> Directions: Reproduce the following lines verbatim, with no changes.

> Dataset records:
☆ ☆ ☆ ☆ ☆
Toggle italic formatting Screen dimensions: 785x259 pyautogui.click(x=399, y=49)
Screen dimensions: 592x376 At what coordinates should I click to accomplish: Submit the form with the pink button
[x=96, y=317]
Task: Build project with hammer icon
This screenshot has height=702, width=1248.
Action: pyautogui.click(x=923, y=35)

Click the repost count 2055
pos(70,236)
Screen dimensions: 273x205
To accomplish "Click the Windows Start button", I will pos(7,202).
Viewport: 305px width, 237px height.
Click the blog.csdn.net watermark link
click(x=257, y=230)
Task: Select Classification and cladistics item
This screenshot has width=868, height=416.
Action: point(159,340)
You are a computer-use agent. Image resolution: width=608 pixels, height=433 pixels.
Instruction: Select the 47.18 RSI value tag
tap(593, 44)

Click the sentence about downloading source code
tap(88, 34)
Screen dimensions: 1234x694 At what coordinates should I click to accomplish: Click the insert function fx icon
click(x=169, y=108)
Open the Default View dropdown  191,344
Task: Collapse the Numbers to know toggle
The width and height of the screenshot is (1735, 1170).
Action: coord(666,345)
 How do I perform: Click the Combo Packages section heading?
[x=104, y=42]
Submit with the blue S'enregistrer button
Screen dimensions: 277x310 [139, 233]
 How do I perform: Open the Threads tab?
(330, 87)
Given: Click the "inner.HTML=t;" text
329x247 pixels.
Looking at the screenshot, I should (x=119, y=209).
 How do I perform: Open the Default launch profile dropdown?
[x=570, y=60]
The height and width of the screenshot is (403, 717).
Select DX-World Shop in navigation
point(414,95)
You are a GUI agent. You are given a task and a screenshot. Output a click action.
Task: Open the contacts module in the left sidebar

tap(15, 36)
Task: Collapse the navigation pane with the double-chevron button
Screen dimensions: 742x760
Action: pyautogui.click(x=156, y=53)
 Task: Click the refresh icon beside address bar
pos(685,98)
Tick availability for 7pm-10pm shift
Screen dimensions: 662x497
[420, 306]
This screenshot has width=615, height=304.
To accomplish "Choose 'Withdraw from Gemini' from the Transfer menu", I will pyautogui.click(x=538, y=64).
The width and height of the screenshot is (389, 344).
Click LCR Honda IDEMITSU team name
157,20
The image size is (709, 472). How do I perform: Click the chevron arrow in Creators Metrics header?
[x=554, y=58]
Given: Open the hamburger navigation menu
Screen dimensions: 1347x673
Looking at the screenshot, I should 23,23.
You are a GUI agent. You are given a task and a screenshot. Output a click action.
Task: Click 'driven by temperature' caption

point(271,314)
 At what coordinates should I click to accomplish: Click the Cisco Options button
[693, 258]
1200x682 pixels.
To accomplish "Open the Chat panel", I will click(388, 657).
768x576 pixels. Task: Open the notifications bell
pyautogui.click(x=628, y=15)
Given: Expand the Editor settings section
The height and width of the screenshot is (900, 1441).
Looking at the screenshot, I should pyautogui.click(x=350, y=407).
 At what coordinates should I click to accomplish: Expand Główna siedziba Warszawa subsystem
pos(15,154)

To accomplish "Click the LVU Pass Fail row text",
☆ ☆ ☆ ☆ ☆
> Answer:
Toggle italic formatting Screen dimensions: 785x259 pyautogui.click(x=399, y=49)
Screen dimensions: 592x376 At what coordinates should I click to accomplish: Submit the form with the pink button
[x=96, y=317]
Task: Build project with hammer icon
This screenshot has height=702, width=1248.
Action: pyautogui.click(x=923, y=35)

Click the repost count 2055
pos(70,236)
Screen dimensions: 273x205
To accomplish "Click the Windows Start button", I will pos(7,202).
Viewport: 305px width, 237px height.
Click the blog.csdn.net watermark link
click(x=257, y=230)
Task: Select Classification and cladistics item
This screenshot has width=868, height=416.
Action: point(159,340)
You are a computer-use agent. Image resolution: width=608 pixels, height=433 pixels.
Instruction: Select the 47.18 RSI value tag
tap(593, 44)

Click the sentence about downloading source code
tap(88, 34)
Screen dimensions: 1234x694 At what coordinates should I click to accomplish: Click the insert function fx icon
click(x=169, y=108)
Open the Default View dropdown  191,344
Task: Collapse the Numbers to know toggle
The width and height of the screenshot is (1735, 1170).
Action: coord(666,345)
 How do I perform: Click the Combo Packages section heading?
[x=104, y=42]
Submit with the blue S'enregistrer button
Screen dimensions: 277x310 [139, 233]
 How do I perform: Open the Threads tab?
(330, 87)
Given: Click the "inner.HTML=t;" text
329x247 pixels.
Looking at the screenshot, I should (x=119, y=209).
 How do I perform: Open the Default launch profile dropdown?
[x=570, y=60]
The height and width of the screenshot is (403, 717).
Select DX-World Shop in navigation
point(414,95)
You are a GUI agent. You are given a task and a screenshot. Output a click action.
Task: Open the contacts module in the left sidebar

tap(15, 36)
Task: Collapse the navigation pane with the double-chevron button
Screen dimensions: 742x760
Action: pyautogui.click(x=156, y=53)
 Task: Click the refresh icon beside address bar
pos(685,98)
Tick availability for 7pm-10pm shift
Screen dimensions: 662x497
[420, 306]
This screenshot has width=615, height=304.
To accomplish "Choose 'Withdraw from Gemini' from the Transfer menu", I will pyautogui.click(x=538, y=64).
The width and height of the screenshot is (389, 344).
Click LCR Honda IDEMITSU team name
157,20
The image size is (709, 472). How do I perform: Click the chevron arrow in Creators Metrics header?
[x=554, y=58]
Given: Open the hamburger navigation menu
Screen dimensions: 1347x673
Looking at the screenshot, I should 23,23.
You are a GUI agent. You are given a task and a screenshot. Output a click action.
Task: Click 'driven by temperature' caption

point(271,314)
 At what coordinates should I click to accomplish: Click the Cisco Options button
[693, 258]
1200x682 pixels.
To accomplish "Open the Chat panel", I will click(388, 657).
768x576 pixels. Task: Open the notifications bell
pyautogui.click(x=628, y=15)
Given: Expand the Editor settings section
The height and width of the screenshot is (900, 1441).
Looking at the screenshot, I should pyautogui.click(x=350, y=407).
 At what coordinates should I click to accomplish: Expand Główna siedziba Warszawa subsystem
pos(15,154)

To accomplish "Click the LVU Pass Fail row text",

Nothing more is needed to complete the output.